Dispersión. Este es el mal causado por la exagerada oferta. No hay más que mirar a nuestro alrededor. Todos –muchos– tecleando el smartphone, nuestros niños –y no tan niños– clavados ante sus juegos, nosotros abonados a Google o Wikipedia, por no citar las omnipresentes redes sociales, ahora favorecidas por la atención de los medios (prensa, radio y tv), cientos de canales y acceso a internet en las smartTV, fútbol a diario, estrenos de cine que sólo se mantienen una semana, innovación continua de artefactos tecnológicos y de camisetas de fútbol, obsolescencia programada, despilfarro cultural y material, etc. Tanta oferta que provoca frustración porque hay demasiadas cosas que te gustan, demasiadas cosas –todo– que querrías hacer –o tener– a la vez y no puedes. Y si, haciendo gala de un extraño criterio racional de selección y de asignación de prioridades, grabas espacios audiovisuales, caes en la cuenta de que el día sólo tiene 24 horas. Menudo descubrimiento. A pesar de que algunos mutantes han desarrollado la insólita capacidad de leer mientras miran la TV, escuchan música y atienden a la lavadora. Ignoro si además piensan. Suerte que tienen.
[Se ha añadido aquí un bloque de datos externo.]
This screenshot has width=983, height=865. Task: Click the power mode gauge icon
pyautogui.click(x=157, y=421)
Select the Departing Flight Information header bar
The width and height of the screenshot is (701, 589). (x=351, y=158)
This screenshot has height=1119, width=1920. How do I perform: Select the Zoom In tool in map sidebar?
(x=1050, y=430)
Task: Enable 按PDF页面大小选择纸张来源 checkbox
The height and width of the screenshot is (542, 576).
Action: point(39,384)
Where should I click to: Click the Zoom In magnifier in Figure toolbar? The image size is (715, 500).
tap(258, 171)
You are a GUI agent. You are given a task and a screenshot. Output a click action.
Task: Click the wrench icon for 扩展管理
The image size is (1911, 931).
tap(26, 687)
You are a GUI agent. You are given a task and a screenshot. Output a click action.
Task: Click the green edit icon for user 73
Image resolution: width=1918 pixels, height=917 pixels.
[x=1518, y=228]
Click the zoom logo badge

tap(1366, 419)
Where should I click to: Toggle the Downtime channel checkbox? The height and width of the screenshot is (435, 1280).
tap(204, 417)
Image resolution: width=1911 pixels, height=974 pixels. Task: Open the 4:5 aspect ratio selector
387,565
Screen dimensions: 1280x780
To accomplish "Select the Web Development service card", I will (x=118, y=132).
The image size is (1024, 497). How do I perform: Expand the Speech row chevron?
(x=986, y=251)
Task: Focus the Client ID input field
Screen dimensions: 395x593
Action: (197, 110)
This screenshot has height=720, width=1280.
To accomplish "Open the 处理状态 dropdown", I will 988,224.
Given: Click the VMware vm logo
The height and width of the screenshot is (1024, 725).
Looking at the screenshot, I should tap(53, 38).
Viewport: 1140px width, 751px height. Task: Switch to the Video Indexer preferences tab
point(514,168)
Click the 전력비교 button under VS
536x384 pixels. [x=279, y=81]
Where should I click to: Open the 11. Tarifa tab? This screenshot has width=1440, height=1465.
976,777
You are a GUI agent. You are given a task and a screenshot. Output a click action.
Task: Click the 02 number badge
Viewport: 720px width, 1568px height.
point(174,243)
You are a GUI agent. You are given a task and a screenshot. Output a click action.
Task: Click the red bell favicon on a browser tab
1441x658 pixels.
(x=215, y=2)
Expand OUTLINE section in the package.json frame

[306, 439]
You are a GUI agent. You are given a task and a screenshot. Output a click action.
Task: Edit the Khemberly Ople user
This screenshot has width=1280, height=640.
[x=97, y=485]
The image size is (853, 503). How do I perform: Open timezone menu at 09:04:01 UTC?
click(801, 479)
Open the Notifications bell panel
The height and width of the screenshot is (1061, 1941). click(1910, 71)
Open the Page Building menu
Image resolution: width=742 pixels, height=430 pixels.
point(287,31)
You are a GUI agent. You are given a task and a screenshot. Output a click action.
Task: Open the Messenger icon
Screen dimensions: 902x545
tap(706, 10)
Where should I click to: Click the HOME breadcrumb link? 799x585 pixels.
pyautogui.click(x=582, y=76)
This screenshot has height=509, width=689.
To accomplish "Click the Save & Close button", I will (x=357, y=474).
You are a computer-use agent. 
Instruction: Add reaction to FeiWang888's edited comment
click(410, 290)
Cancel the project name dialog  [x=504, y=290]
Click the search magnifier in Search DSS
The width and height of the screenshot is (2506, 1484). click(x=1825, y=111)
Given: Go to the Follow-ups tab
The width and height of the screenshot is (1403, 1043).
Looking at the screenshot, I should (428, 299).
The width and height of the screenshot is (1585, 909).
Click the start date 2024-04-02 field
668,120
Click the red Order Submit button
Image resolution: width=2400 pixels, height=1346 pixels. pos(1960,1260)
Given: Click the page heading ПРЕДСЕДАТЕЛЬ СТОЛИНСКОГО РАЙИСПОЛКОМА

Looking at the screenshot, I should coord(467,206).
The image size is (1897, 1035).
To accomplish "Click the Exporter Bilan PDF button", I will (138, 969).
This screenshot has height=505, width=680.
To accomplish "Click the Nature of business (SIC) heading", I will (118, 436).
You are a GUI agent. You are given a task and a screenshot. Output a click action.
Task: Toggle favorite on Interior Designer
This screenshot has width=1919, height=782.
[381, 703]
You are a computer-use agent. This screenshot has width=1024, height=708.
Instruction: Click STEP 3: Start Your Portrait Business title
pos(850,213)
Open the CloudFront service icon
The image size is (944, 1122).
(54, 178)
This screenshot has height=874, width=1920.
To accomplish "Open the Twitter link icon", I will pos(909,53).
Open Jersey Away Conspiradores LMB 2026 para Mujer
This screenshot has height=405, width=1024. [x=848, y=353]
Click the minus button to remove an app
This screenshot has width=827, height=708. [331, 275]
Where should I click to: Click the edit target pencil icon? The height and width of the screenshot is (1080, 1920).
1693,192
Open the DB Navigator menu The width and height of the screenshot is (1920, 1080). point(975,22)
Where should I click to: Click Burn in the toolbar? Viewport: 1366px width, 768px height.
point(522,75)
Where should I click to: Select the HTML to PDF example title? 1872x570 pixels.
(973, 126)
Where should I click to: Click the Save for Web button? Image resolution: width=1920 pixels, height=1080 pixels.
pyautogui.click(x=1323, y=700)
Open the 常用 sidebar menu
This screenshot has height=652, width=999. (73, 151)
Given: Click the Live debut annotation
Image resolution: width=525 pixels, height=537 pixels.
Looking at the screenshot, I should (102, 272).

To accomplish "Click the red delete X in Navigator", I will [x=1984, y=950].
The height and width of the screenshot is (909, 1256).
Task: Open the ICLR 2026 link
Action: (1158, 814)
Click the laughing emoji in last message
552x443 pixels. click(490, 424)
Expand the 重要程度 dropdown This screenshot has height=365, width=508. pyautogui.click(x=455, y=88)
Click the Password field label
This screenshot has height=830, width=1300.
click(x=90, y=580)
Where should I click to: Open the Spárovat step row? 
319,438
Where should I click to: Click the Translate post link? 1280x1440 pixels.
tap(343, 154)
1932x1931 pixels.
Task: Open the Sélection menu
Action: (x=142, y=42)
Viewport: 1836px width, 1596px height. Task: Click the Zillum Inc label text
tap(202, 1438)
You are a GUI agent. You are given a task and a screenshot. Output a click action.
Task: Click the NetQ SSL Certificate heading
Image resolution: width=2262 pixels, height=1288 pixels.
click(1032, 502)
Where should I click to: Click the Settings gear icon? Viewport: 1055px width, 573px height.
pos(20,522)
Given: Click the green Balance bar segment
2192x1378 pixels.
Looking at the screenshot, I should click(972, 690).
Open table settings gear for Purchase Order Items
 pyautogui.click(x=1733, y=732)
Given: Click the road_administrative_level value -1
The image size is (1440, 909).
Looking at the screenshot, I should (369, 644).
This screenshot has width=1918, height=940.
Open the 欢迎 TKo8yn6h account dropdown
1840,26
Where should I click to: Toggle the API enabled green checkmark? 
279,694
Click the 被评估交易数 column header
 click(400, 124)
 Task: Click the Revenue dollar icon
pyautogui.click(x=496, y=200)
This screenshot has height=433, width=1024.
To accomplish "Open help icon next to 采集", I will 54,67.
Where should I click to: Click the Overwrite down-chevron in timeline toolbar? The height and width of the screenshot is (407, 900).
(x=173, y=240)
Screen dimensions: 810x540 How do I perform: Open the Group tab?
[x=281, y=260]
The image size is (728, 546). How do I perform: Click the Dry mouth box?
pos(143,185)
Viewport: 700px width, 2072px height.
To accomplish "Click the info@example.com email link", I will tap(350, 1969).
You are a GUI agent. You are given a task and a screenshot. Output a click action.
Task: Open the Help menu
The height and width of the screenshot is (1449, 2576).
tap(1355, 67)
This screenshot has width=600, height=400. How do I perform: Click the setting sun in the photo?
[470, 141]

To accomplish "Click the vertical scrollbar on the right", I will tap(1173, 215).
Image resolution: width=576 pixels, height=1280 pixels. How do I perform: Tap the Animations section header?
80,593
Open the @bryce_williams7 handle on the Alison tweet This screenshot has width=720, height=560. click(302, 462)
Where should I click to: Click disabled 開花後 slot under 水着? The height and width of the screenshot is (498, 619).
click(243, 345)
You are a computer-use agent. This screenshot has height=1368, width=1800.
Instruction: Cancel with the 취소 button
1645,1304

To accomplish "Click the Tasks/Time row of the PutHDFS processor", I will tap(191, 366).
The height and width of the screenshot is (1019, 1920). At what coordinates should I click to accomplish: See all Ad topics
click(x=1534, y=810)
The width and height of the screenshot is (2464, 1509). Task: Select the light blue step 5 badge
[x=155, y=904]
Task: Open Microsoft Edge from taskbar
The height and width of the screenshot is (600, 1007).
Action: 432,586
¿Soluciones? Me temo que no existen. No se limitará la oferta. No habrá marcha atrás. Y si la hay será debido a una catástrofe no deseada que nos relegue a la condición de cavernícolas. No sé que es peor. Pero mientras, los que lo tengan, que apliquen adecuadamente el criterio, lo que, inmersos en el entorno, no resulta fácil. Pensar antes. Planificar. Escoger adecuada y razonablemente. Apliquemos el sabio dicho popular «lo mejor es enemigo de lo bueno». Con esto –creo– seremos más libres. Mejor dicho, nuestra libertad será de mayor calidad (hoy, mejor no hablar de excelencia); utopías fuera). Y los que no lo tengan... serán también libres. Pero menos.

«Poder hacerlo todo equivale, en la práctica, a (no) poder hacer nada».